▶ Record extracts:
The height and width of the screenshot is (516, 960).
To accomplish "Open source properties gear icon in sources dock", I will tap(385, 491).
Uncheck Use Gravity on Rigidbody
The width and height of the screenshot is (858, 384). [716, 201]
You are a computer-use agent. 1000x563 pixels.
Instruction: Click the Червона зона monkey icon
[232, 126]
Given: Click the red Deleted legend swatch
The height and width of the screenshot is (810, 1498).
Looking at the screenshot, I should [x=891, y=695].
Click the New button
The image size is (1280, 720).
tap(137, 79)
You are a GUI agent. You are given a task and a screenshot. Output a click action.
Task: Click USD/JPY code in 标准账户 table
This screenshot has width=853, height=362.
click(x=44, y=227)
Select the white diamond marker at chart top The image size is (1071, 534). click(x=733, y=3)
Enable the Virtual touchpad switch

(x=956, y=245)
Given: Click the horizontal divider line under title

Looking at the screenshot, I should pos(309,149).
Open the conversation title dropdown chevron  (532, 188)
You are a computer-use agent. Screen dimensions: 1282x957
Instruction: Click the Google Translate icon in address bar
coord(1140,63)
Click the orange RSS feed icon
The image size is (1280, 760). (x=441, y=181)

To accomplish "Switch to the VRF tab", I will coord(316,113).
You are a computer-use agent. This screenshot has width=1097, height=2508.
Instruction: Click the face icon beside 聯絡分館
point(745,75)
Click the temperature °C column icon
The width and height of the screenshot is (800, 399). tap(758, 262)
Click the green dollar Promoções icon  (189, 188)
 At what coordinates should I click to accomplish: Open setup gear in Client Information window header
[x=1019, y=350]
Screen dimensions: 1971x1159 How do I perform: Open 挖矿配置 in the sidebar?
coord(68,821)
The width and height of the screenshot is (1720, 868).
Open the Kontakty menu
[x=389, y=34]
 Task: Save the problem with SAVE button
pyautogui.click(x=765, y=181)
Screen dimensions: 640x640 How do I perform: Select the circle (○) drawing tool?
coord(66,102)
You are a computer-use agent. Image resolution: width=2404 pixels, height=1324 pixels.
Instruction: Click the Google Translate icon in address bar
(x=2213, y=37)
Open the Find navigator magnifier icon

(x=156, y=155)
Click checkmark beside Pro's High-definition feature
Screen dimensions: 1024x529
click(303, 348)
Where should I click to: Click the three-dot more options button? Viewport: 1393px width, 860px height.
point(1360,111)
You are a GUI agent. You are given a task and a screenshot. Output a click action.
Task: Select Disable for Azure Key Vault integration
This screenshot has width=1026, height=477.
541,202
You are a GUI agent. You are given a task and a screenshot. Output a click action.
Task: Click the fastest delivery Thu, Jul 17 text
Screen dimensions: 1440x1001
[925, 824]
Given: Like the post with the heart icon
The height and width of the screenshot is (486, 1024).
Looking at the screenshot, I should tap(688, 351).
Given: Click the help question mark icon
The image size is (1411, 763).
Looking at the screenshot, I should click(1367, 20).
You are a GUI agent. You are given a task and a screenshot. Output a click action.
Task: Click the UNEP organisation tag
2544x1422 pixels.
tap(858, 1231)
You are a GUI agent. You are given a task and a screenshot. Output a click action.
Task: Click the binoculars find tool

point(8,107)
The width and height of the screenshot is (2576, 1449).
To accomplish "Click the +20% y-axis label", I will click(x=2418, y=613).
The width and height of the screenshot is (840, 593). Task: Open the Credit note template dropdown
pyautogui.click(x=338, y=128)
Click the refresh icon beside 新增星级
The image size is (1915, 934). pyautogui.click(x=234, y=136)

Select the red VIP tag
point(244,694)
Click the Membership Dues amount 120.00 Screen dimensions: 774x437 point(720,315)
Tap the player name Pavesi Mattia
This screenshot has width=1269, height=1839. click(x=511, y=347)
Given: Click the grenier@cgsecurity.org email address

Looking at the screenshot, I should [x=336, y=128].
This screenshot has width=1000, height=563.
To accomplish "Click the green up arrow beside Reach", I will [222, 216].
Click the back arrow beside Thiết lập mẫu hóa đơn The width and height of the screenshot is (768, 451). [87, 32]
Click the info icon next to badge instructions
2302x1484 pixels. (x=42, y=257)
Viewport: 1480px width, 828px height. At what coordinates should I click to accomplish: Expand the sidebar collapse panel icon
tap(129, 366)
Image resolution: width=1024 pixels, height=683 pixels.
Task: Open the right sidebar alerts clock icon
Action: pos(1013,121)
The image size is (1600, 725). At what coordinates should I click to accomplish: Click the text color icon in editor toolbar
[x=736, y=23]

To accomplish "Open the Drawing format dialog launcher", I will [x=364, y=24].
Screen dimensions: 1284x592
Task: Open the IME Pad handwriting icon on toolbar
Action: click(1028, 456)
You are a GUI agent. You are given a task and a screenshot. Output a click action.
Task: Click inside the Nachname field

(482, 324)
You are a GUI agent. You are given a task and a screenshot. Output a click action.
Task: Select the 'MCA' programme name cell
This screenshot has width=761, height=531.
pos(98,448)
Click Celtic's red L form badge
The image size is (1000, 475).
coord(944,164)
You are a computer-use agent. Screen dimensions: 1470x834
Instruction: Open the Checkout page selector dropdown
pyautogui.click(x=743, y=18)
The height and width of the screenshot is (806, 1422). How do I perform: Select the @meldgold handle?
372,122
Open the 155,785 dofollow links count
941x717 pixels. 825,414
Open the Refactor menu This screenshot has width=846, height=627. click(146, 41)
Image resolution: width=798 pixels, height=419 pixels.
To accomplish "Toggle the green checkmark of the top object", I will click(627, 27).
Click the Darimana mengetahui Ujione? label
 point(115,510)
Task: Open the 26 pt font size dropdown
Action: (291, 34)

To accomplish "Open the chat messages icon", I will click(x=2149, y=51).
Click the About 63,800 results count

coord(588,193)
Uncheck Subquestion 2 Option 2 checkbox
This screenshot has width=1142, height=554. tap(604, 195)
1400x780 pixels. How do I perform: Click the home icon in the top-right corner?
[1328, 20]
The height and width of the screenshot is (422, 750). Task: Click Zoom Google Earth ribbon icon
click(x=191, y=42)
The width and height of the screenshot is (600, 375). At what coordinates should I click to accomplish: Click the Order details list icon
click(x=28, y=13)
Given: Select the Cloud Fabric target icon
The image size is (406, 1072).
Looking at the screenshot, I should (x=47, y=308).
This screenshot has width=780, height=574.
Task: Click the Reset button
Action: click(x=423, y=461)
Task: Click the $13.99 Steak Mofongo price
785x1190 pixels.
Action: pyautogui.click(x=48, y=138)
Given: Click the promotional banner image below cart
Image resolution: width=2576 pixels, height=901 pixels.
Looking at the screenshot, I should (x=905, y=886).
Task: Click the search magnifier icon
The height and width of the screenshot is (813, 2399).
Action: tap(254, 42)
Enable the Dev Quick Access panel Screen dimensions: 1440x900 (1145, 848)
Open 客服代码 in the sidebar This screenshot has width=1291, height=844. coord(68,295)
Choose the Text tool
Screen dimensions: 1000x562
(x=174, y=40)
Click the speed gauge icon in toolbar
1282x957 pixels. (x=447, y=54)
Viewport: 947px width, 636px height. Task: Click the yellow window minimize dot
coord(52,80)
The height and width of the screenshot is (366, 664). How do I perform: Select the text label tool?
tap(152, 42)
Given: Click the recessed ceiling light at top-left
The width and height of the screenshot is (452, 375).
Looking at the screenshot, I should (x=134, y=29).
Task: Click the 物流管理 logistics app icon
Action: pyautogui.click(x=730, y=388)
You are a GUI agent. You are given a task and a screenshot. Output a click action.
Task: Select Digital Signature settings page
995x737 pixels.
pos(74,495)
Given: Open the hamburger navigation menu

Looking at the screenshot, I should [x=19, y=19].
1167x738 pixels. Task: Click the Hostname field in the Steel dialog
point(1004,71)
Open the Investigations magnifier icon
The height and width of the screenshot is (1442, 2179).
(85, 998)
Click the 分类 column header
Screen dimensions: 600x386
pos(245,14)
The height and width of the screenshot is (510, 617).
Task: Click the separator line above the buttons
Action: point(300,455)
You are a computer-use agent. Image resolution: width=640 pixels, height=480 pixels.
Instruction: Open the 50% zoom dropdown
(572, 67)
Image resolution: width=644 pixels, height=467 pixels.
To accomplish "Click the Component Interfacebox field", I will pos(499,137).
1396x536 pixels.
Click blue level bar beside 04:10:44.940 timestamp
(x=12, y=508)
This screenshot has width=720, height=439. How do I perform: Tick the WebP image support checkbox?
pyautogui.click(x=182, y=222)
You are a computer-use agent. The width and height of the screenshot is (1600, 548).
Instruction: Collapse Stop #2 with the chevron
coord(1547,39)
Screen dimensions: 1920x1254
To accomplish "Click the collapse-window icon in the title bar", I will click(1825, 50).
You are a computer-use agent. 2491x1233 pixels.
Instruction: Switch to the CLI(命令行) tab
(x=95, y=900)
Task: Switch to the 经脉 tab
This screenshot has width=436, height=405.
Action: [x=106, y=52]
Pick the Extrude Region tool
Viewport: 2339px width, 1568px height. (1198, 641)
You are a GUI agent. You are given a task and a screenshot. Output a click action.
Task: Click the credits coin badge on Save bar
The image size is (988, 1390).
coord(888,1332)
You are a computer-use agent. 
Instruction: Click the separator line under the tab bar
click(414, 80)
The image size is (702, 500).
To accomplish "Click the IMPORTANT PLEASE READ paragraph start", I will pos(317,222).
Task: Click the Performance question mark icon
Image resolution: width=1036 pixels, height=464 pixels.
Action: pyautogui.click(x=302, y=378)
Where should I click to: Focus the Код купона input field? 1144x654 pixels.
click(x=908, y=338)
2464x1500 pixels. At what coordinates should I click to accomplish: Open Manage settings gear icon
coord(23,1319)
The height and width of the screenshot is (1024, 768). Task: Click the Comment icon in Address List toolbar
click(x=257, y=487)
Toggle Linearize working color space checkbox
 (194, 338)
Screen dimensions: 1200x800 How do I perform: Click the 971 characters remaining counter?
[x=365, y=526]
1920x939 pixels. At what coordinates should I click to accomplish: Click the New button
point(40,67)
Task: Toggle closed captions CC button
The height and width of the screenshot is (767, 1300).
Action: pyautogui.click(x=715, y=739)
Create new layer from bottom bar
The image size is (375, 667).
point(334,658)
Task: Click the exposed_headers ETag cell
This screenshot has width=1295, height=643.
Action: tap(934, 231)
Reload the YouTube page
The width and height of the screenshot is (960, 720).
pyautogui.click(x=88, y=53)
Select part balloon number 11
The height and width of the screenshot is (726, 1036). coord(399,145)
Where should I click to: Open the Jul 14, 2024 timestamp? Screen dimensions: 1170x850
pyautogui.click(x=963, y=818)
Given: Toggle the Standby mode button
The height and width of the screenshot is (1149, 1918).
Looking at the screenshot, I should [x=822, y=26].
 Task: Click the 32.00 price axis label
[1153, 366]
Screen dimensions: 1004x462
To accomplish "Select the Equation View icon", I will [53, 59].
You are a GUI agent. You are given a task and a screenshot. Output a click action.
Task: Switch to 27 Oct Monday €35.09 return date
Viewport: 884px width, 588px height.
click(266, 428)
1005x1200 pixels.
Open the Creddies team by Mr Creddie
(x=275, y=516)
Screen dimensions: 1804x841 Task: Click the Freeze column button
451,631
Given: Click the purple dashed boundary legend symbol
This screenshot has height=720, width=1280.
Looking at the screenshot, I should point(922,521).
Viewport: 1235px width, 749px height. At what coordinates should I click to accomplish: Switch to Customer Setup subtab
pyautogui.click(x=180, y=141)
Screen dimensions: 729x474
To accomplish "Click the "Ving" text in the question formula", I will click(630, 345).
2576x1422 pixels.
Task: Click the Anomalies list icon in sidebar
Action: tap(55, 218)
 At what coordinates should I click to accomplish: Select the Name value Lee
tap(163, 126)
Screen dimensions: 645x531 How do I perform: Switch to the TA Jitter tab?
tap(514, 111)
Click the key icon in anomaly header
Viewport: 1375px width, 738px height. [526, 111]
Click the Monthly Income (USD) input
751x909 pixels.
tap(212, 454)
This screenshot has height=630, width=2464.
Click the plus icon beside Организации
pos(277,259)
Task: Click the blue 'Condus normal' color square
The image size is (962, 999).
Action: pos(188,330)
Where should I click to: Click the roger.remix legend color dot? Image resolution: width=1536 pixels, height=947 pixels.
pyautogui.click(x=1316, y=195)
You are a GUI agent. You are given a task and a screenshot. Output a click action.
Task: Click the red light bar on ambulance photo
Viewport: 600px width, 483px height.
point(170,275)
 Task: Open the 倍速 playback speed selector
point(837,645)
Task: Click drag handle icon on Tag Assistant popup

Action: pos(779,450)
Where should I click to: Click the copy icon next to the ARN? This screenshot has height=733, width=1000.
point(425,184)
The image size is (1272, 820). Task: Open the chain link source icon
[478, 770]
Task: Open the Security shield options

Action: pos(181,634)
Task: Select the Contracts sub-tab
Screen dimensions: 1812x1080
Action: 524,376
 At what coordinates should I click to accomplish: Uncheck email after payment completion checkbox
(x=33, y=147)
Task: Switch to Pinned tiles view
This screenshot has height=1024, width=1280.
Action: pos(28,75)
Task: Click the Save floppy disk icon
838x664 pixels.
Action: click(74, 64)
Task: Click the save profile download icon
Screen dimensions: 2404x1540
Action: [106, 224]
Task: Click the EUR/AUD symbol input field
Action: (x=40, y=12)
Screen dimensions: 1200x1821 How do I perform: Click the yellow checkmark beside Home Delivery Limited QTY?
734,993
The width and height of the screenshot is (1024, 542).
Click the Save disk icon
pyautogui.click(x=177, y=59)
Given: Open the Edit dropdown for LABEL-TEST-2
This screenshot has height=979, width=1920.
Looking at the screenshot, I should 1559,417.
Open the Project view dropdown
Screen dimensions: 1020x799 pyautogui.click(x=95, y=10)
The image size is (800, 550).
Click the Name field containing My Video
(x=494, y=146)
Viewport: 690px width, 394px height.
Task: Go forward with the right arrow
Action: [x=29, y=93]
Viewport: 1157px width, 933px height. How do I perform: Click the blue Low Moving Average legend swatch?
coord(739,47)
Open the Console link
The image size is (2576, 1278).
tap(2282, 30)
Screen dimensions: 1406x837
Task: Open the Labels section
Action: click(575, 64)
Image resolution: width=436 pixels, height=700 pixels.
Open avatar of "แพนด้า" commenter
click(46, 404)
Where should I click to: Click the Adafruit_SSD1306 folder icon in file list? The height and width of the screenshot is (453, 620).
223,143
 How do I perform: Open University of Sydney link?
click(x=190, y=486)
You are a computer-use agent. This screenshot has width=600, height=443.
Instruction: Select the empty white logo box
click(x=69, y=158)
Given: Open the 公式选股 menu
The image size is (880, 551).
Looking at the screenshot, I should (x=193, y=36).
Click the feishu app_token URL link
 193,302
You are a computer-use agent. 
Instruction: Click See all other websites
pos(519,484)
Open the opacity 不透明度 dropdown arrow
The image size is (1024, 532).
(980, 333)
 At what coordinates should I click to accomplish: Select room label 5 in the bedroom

▶ Task: Return every line of the items above that contains the string "axis", matching case exactly.

▶ Finished task:
To accomplish "Click the +20% y-axis label", I will click(x=2418, y=613).
 Task: Click the 32.00 price axis label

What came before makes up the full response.